Sejarah Islamisasi
Islam konon pertama kali muncul di Jawa Timur pada abad ke 11. Bukti masuknya pengaruh Islam ke Jawa Timur pada abad ke 11 adalah ditemukannya makam umat Islam di Leran- Gresik, tepatnya makam Fatimah binti Maimun, bertanggal 475 H/1082 M. Kemudian, sekitar abad ke-14, bukti-bukti dihadirkan. di Pulau Jawa tentang kuatnya peran masyarakat Islam, khususnya dengan adanya makam kuno yang berasal dari tahun 1368 M di Troloyo, dekat pusat kerajaan Majapahit.
Pada masa pra Islam, sebagian besar masyarakat di Jawa Barat beragama Hindu dari kerajaan Pajajaran.
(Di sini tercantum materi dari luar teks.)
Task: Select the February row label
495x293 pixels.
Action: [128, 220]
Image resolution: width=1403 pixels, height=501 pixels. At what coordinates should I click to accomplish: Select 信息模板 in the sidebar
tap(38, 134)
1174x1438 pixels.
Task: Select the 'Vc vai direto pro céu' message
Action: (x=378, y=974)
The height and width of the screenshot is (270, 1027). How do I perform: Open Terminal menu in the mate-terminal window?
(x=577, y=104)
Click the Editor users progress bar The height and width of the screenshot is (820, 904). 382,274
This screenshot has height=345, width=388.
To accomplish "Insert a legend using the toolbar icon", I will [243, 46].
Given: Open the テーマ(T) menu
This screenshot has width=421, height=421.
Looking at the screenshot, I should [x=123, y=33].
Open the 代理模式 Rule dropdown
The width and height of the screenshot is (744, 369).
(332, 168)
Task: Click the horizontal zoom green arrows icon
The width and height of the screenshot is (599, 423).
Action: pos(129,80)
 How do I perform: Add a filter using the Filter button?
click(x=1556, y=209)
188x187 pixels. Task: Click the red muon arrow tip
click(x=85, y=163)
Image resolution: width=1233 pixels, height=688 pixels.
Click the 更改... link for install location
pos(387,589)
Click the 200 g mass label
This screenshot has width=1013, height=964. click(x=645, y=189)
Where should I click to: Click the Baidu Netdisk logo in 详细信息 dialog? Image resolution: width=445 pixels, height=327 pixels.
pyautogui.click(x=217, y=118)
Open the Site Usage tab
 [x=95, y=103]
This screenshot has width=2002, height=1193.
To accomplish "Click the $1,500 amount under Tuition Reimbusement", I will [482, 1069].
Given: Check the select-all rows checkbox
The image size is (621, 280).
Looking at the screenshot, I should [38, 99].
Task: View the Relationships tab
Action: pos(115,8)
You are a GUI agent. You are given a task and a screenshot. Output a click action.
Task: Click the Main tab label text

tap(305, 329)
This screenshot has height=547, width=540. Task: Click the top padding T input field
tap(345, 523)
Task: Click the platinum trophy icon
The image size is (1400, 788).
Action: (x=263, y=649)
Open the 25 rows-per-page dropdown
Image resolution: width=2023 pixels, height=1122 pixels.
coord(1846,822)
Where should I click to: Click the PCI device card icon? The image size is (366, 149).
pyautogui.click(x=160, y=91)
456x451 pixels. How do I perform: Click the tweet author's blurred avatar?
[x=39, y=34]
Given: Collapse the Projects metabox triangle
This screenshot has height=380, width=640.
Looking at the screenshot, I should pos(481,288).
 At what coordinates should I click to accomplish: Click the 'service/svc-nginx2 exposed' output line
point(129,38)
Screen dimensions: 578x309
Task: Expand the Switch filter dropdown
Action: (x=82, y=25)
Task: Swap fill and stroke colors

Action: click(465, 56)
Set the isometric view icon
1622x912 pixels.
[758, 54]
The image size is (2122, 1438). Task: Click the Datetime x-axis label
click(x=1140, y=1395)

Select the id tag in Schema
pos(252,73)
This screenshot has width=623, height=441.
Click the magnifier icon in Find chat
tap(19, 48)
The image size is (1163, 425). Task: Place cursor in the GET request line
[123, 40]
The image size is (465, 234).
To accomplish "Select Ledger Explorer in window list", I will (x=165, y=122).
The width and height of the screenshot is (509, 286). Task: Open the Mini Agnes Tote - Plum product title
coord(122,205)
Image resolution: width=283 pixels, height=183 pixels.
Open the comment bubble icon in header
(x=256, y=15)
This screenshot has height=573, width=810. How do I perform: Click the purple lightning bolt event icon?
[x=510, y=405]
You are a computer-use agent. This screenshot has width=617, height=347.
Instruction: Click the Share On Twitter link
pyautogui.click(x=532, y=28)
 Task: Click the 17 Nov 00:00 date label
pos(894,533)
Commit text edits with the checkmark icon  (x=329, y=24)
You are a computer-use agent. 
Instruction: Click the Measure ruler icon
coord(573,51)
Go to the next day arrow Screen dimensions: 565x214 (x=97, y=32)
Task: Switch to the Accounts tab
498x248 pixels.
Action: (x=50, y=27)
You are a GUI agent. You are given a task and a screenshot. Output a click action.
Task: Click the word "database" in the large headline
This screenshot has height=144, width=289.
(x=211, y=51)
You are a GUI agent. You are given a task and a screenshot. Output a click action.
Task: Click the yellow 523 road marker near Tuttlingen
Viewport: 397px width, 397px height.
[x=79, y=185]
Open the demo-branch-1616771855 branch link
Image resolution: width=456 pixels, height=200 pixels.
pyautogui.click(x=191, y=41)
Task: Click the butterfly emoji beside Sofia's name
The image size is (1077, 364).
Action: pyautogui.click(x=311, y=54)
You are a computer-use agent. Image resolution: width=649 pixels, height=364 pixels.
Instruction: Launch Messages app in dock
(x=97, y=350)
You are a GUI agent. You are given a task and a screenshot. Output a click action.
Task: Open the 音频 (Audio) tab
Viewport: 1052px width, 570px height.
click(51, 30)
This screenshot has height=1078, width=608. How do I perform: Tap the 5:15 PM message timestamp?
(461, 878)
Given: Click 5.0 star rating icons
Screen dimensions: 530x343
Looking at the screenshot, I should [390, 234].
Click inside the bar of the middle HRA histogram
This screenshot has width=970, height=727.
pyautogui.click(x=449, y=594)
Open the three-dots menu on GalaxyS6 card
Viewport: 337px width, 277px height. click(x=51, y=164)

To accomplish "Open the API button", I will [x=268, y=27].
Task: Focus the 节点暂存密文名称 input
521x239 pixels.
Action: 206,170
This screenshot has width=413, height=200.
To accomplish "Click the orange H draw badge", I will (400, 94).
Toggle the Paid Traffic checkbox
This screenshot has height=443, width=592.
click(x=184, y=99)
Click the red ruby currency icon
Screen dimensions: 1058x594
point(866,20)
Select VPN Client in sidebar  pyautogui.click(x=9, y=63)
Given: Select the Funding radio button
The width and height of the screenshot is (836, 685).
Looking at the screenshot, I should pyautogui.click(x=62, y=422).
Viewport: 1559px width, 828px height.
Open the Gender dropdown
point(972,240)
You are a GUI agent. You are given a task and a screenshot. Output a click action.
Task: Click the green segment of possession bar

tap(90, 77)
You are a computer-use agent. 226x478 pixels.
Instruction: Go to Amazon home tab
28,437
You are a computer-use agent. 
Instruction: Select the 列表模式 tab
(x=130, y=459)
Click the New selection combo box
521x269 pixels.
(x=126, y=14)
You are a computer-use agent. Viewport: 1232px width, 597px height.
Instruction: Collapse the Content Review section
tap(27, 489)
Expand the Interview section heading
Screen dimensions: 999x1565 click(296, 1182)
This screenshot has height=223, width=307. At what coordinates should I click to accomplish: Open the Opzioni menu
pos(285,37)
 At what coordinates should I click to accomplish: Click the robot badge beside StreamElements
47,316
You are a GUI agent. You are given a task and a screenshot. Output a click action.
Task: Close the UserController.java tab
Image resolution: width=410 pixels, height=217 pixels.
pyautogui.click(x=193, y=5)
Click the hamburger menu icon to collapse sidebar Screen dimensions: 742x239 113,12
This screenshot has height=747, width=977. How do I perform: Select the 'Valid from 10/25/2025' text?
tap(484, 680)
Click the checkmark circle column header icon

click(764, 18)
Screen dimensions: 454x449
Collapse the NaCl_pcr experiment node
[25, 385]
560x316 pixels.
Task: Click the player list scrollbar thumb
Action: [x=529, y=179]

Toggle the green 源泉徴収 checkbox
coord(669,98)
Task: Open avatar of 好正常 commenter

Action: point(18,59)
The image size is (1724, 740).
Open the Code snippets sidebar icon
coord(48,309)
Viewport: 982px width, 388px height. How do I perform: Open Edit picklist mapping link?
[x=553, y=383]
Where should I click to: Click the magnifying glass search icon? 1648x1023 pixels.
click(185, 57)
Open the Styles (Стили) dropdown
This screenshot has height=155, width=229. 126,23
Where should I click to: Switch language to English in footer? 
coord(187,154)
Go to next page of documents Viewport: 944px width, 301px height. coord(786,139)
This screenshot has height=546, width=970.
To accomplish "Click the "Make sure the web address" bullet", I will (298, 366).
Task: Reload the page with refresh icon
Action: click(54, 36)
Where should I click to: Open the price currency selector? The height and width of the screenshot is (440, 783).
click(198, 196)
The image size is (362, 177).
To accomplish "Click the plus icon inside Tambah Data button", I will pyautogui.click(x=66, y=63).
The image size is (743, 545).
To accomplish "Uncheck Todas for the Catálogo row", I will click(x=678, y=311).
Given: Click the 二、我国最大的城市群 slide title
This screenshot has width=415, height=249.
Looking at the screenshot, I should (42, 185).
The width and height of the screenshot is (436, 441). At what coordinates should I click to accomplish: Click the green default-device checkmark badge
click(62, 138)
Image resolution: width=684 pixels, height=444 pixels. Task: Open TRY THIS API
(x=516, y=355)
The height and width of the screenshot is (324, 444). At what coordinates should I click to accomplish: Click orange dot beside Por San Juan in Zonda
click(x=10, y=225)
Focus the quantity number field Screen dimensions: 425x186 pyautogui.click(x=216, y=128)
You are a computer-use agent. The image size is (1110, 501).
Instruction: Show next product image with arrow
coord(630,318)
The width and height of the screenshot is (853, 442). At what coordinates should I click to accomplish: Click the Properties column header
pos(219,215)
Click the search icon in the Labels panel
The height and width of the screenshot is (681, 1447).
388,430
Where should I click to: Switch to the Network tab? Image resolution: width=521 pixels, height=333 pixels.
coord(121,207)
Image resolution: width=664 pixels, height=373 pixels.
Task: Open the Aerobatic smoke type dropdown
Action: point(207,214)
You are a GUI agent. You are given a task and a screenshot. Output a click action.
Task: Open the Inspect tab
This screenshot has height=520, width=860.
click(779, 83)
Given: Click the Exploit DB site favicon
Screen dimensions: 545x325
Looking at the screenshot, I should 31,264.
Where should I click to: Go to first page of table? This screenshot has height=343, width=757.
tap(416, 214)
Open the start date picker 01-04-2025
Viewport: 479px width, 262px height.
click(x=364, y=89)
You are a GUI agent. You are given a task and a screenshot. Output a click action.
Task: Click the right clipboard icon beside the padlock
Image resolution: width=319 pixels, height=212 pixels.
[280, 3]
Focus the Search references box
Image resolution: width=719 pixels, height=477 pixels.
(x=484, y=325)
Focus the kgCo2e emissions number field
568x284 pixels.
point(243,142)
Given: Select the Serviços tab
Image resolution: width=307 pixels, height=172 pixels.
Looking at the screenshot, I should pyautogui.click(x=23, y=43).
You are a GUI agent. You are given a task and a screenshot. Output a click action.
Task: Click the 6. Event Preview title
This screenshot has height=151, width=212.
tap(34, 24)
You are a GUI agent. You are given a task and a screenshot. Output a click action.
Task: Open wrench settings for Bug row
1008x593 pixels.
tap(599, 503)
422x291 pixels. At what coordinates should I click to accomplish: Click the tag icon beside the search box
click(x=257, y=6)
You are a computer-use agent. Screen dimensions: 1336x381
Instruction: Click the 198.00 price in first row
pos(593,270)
Menurut legenda, Haji Purwo adalah orang Islam pertama yang tiba di Jawa Barat pada tahun 1337 Masehi. Namun setelah gagal meyakinkan Petinggi Kerajaan Galuh untuk masuk Islam, Haji Purwo memutuskan untuk pergi ke Cirebon. Sedangkan dalam Carita Purwaka Caruban Nagari yang ditulis pada awal abad ke-15, seorang pemuka agama Islam dari Campa bernama Sheikh Quro mengunjungi suku Tatar Sunda. Dalam perkembangan selanjutnya, anggota rombongan Syekh Datuk Kahfi dari negeri Arab datang ke Cirebon dan mendirikan rumah di Bukit Amparan Jati. Sheikh Datuk Kahfi-lah yang akhirnya menjadi guru spiritual dari Pangeran Cakrabuana. Pangeran Chakrabuana yang tidak diberi hak menjadi pewaris Kerajaan Pajajaran karena menjadi mualaf, kemudian mendirikan Kesultanan Cirebon pada abad ke-15. Pangeran Cakrabuana yang juga dikenal dengan nama Haji Abdullah Iman berusaha menyebarkan agama Islam kepada masyarakat Cirebon setelah ia kembali dari ibadah haji.
Tradisi Budaya Keislaman
Setelah mengulas sedikit sejarah Islamisasinya, mari kita bandingkan kebudayaan Islam di dua Provinsi tersebut.
Tahlilan
Tahlilan adalah tradisi berkumpul untuk mendoakan orang yang sudah meninggal di hari ke 3, 7, 40, 100, dan 1000 harinya. Di Jawa Timur tradisi kebudayaan ini sudah melekat pada setiap masyarakat. Tak afdhol rasanya kalau tidak melakukan tradisi yang satu ini. Tidak hanya di Jawa Timur Tahlilan juga dilakukan di Jawa Tengah, D.I Yogyakarta, Jawa Barat, dan bahkan di luar Jawa.
Tradisi ini berasal dari adat istiadat Hindu dan Buddha, yakni kenduri/ genduren, dan selamatan. Pada zaman Walisongo dahulu, tradisi ini tidak bisa dibenarkan karena mengandung kemusyrikan. Pada akhirnya para Wali berkumpul untuk membahas tradisi ini dan dirubah sesajen serta mantra-mantranya mengunakan kalimat tahlil, tahmid, dan takbir. Dalam tahlilan, sesajen diganti dengan nasi berkat atau nasi dan lauk pauk yang dibawa pulang oleh orang yang ikut dalam acara tersebut.
Megengan
Megengan adalah peringatan bahwa dalam waktu dekat akan datang bulan suci Ramadhan, yaitu bulan yang mengharuskan umat islam berpuasa yaitu menahan diri dari perbuatan-perbuatan yang dapat membatalkan puasa. Tradisi megengan adalah tradisi menyambut bulan suci Ramadhan dengan mengadakan do'a bersama, ziarah kubur, makan bersama dan bersedekah. Tradisi ini tidak hanya dilakukan di Jawa Timur saja, tetapi juga di Jawa Tengah dan D.I. Yogyakarta.